Au début, la certitude de te revoir dans un délai très proche était toute naturelle. J'imitais la vie et la survie matérielle en gagnant le droit à cette attente, à des voyages dans les villes d'Europe où te rencontrer me paraissait probable. Je me disais qu'il ne s'agirait même pas de retrouvailles, mais tout simplement de ta voix tranquille, un soir, au téléphone, ou de ta silhouette surgissant du flux de visages et de manteaux sur un quai… Je ne me souviens pas après combien de mois cette confiance commença à ternir. A ce même instant peut-être, je m'aperçus que je n'avais pas cessé de te parler, de te dire et redire les années passées avec toi, de me justifier, en fait, dans une désespérante tentative de vérité.

Il me vint alors l'idée de préciser les dates, les lieux, de me remémorer les noms, de baliser le passé que nous avions partagé. J'eus la sensation de me retrouver au royaume des morts. Plusieurs pays, à commencer par le nôtre, avaient, entretemps, disparu, changé de nom et de frontières. Parmi les gens que nous avions côtoyés, combattus ou aidés, certains vivaient sous une autre identité, d'autres étaient morts, d'autres encore s'étaient installés dans ce temps actuel où je me sentais souvent un fantôme, le revenant d'une époque de plus en plus archaïque. Mais surtout cet effort de précision m'écartait de ce que nous avions véritablement vécu. J'essayais d'inventorier les forces politiques, les raisons des conflits, les figures des chefs d'Etat… Mes notes ressemblaient à un étrange reportage qui parvenait d'un monde inexistant, d'un néant. Je comprenais qu'au lieu de cet inventaire de faits avec sa prétention d'objectivité historique, il fallait raconter la trame toute simple, souvent invisible, souterraine, de la vie. Je me souvenais de toi, assise sur le seuil d'une maison, les yeux abandonnés dans la lumière du couchant. Je revoyais le bras de ce jeune soldat, ce poignet avec un bracelet de cuir, dans la carcasse d'un blindé éventré. La beauté d'une enfant qui, à quelques mètres des combats et à mille lieux de leur folie, construisait une petite pyramide avec les douilles encore tièdes. En serrant les paupières, je retournais dans la maison au bord d'un lac gelé, dans le sommeil de cette maison dont tu m'avais quelquefois parlé… Il m'arrivait, de plus en plus souvent, de m'avouer que c'est dans ces éclats du passé que se condensait l'essentiel.

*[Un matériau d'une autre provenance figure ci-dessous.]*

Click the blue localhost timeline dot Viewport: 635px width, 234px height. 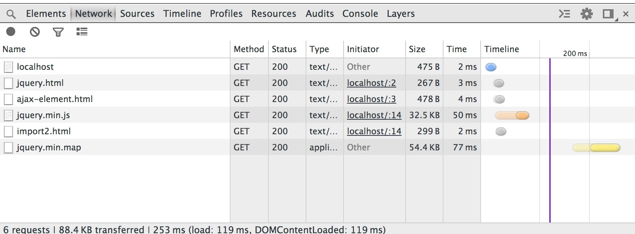491,67
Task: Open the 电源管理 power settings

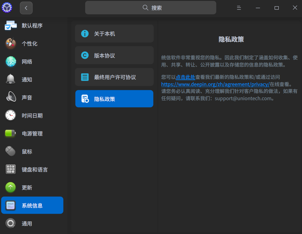Action: click(32, 133)
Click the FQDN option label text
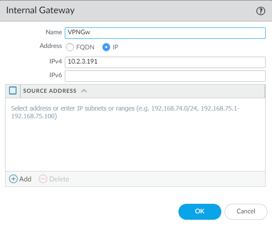The width and height of the screenshot is (272, 228). click(x=85, y=47)
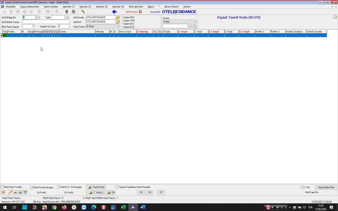Click the magnifier search icon under Arama
Viewport: 338px width, 211px height.
(x=194, y=26)
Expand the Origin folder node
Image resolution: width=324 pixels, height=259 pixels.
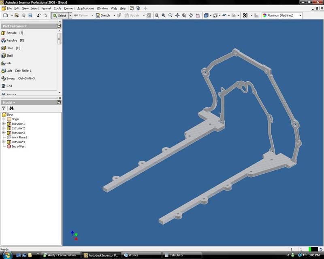pos(3,119)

Un jour, en répondant au téléphone, je crus entendre ta voix, presque inaudible dans le chuintement d'un appel qui semblait venir du bout du monde. Je criai plusieurs fois ton nom, le mien aussi, les derniers que nous avions portés. Après un grésillement sourd, la communication se fit, impeccable, et j'entendis, trop près même de mon oreille, un rapide débit chantant, dans une langue asiatique (vietnamienne ou chinoise…), une voix féminine, très aiguë et insistante et qui ne laissait pas comprendre s'il s'agissait de petits rires ininterrompus ou de sanglots. Je gardai pendant plusieurs jours, en moi, la tonalité de ce bref chuchotement infiniment lointain, cet impossible sosie de ta voix, vite effacé par les criaillements de la Chinoise.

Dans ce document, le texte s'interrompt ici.